*REQUIRED WORK*. Among the lines below, take the one holding "Instruction: Go to the Group Types tab", the one holding "Expand the tab dropdown arrow", and all lines between them. Set them down exactly.

*DATA FOR THIS EXERCISE*.

BEGIN

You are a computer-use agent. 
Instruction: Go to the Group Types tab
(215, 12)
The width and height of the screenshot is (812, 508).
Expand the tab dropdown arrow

END
BEGIN

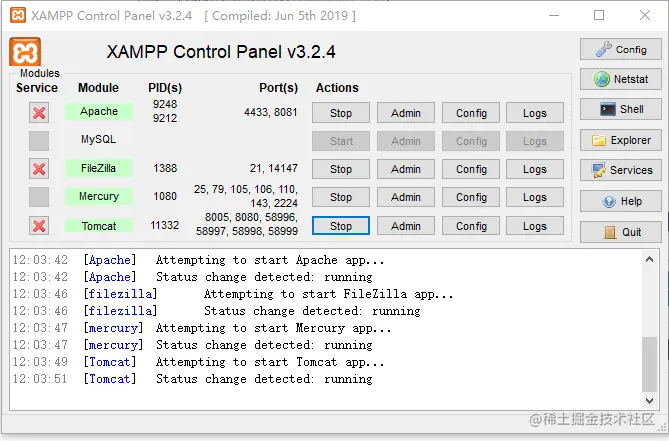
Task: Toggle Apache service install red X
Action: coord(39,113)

END

*WRITTEN REPLY*.
Instruction: Go to the Group Types tab
(215, 12)
The width and height of the screenshot is (812, 508).
Expand the tab dropdown arrow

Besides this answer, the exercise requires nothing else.